SPD auf Profilsuche

Von Ernst Rommeney |
Die Sozialdemokraten haben sich selbst und ihr Thema gefunden. Sie nennen es "Gute Arbeit". Diese Überschrift klingt, als würde sie mit "frisierter Schnauze" gesprochen, wie der Berliner sagt. Sie ist aber nicht für ein Poesiealbum gedacht, sondern kennzeichnet einen Leitantrag für den nächsten Bundesparteitag.
Und der wäre ohne die Forderung nach einem gesetzlichen Mindestlohn nicht sonderlich interessant geworden. So aber haben Franz Müntefering und Kurt Beck erst einmal selbst gute Arbeit geleistet. Schon frühzeitig hatte der SPD-Vizekanzler der Union gedroht, aus der Kontroverse "Mindestlohn" ein Wahlkampfthema zu machen.

Der Zorn über das magere Ergebnis der letzten Koalitionsrunde - ob nun echt oder gut gespielt – wurde innerparteilich zum Impuls, unterstützt von der öffentlichen Meinung, die endlich einmal in einer Frage mehrheitlich die SPD unterstützt. Zugleich lässt Kurt Beck die Reformagenda 2010 auslaufen.

Mit versöhnlichen Gesten trennte sich am Montag die Parteispitze von den Gewerkschaftsführern aus der SPD. Lange Zeit – bis hin zum letzten Punkt der Rente mit 67 – hatte sie ihre Anhänger arg strapaziert. Eine weitergehende Reform der Sozialversicherungen wäre zwar notwendig, da ist sich die Große Koalition durchaus einig, aber sie vermag ihre unterschiedlichen Konzepte nicht zu harmonisieren.

Die Agenda 2010 ist also, soweit realisierbar, abgearbeitet, und damit annähernd auch das Reformpotenzial der Großen Koalition. Und wenn der Wähler es zulässt, wird dieses schwarz-rote Bündnis 2009 beendet. Bis dahin wollen die Sozialdemokraten, in Grenzen loyal, in der Regierungsarbeit punkten. Neben den Feldern "solider Haushalt" und "ehrgeiziger Umweltschutz" bietet sich da eine "gute Arbeitsmarktpolitik" an.

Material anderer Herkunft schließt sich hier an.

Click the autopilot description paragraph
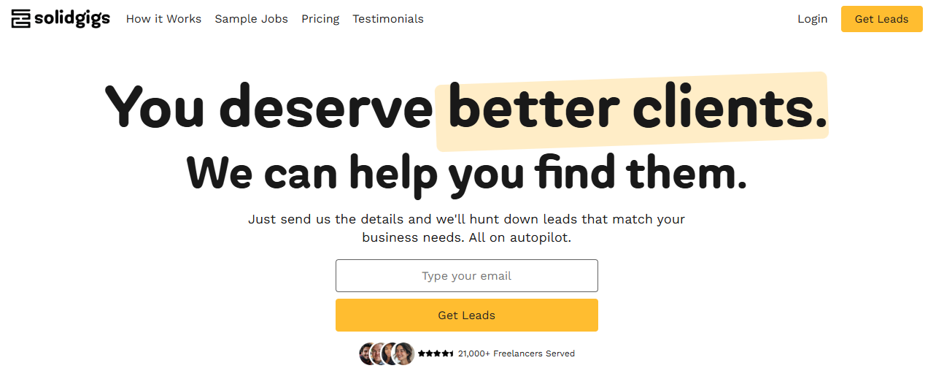Viewport: 936px width, 371px height. pos(467,229)
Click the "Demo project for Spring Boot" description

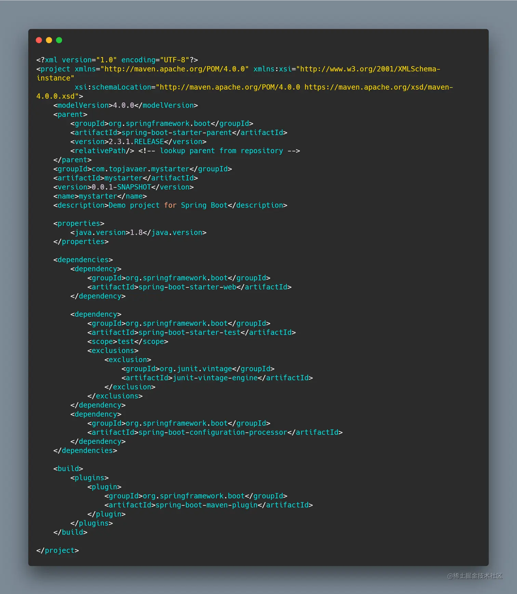pyautogui.click(x=168, y=205)
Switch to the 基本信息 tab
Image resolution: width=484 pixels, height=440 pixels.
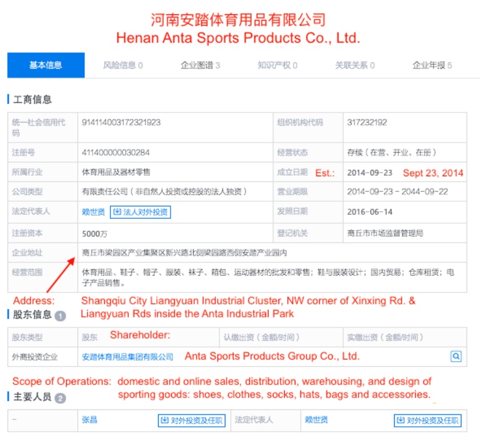46,65
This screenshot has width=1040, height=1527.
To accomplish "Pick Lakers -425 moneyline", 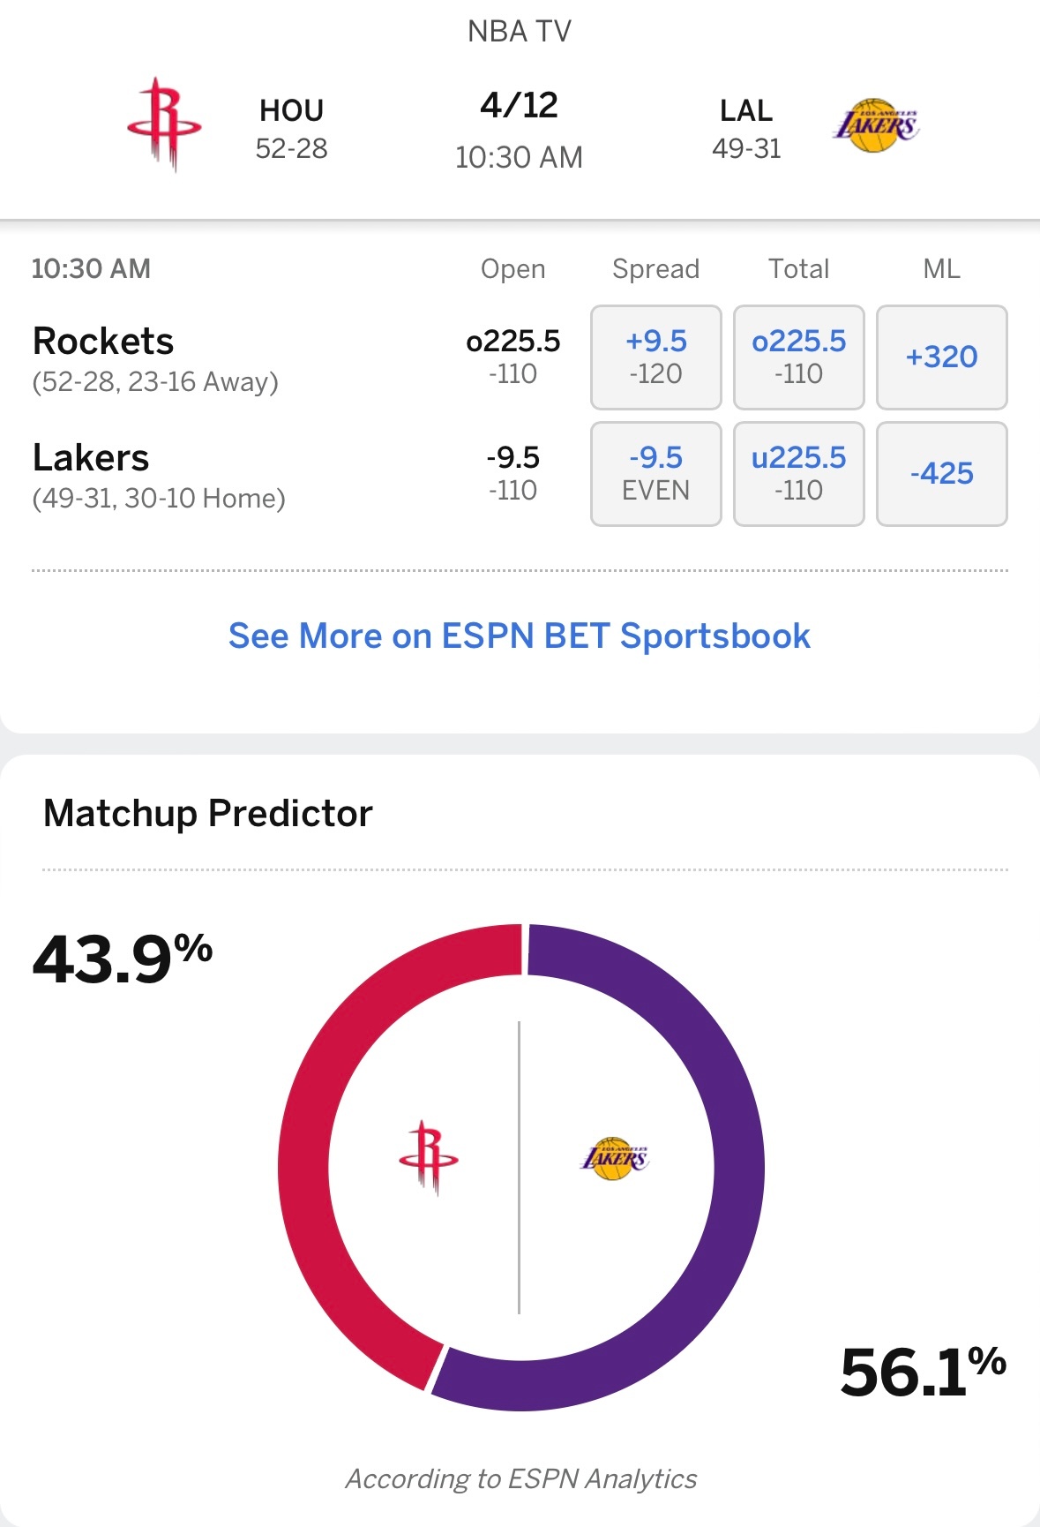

Mindestlöhne einzuführen, betriebliche Altersvorsorge zu fördern, Mitarbeiterbeteiligung anzuregen, Leiharbeit kritisch zu prüfen: diese Ideen – nicht neu, aber zueinander passend – greifen dabei Hand in Hand. Soweit verstand es eine gute Regie, mit dem Thema "Gute Arbeit" eine Wende einzuleiten. Wohin sie führen soll, scheint allerdings völlig offen.

Sie strebten eine soziale und ökologische Wirtschaftspolitik an, sagten die Sozialdemokraten in Hannover auf ihrem Zukunftskongress. Ihr Markenzeichen bleibe die soziale Gerechtigkeit. Mit den Leuten um Lafontaine streiten sie sich um das linke Profil, hauen der "neuen Linken" den "Sozialismus" und die "alte DDR" verbal um die Ohren. Besser wäre, es gelänge ihnen wirklich, sich inhaltlich auseinander zu setzen.

Die "Linke" schroff abzulehnen, aber um die FDP zu werben, mag zur Regie gehören. Doch eine rot-gelb-grüne Ampel-Koalition könnte nicht mehr erreichen als das Bündnis heute mit der Union. Die Sozialpolitik gerät mit Konservativen wie mit Liberalen zum kritischen Moment.

Vielleicht würde es den Sozialdemokraten – anders als vermutet – helfen, vom neoliberalen Geist zu lernen, also sich beim Streit um den jeweils geeigneten Rahmen für diese unsere Marktwirtschaft zu profilieren. Sie wird dabei ihren Kurs weniger ideologisch, denn pragmatisch bestimmen, will sie in Bund, Ländern, Kommunen regierungsfähig bleiben. Und die Länder und damit den Bundesrat müsste sie zunächst erobern, wollte sie ohne die Union erfolgreich im Bund regieren. Ihre neue Agenda schreibt die SPD demnach für die Zeit der Opposition. Die Erfolge der Großen Koalition braucht sie nur noch, um glaubwürdig zu bleiben, und dadurch Profil zu zeigen.